Quinnipiac’s carbon footprint just went down a size thanks to the on-campus Farmers Markets happening each Wednesday in September between 11 a.m. and 2 p.m. Because of the incredible efforts of Professor Kristen Richardson, six local vendors will be selling their products to environmentally conscious students and faculty. 

The first market day commenced on Sept. 7 on the second floor of the Café. The rain resulted in a move from its intended location along Bobcat Way.

Students were grateful and excited by the presence of local, seasonal produce right on their own campus. “Usually I go to Trader Joe’s in Orange for great ingredients,” said Katie Kearns, a senior criminal justice major. “This will save me time, money, and reduce my gas usage.” Kearns’ is originally from Cortlandt Manor, N.Y.

Chartwells provided samples of sausage and pepper sandwiches, made using local produce. According to Richardson, 200 samples were prepared and were consumed by customers and curious passersby.

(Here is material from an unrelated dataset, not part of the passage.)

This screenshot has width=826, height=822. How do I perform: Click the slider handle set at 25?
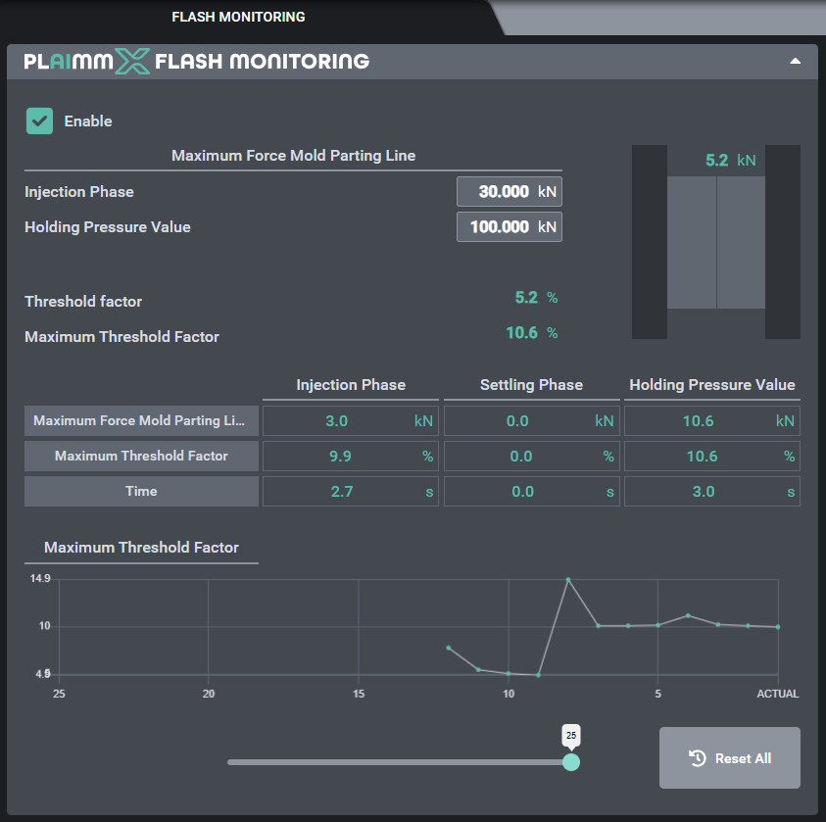(x=571, y=761)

The vendors hail from Cheshire, Hamden, New Haven and Wallingford. They include Thyme & Season Natural Food Market, Drazen Orchards, Farmer Joe’s Garden, Café Cameroon, Lovely Lathers Homemade Soaps, and Lupi-Legna bakery.

In addition to this sustainable spread, students will also be provided with knowledge and entertainment. Zumba demonstrations are scheduled throughout the month, along with a Battle of the Chefs on Sept. 14.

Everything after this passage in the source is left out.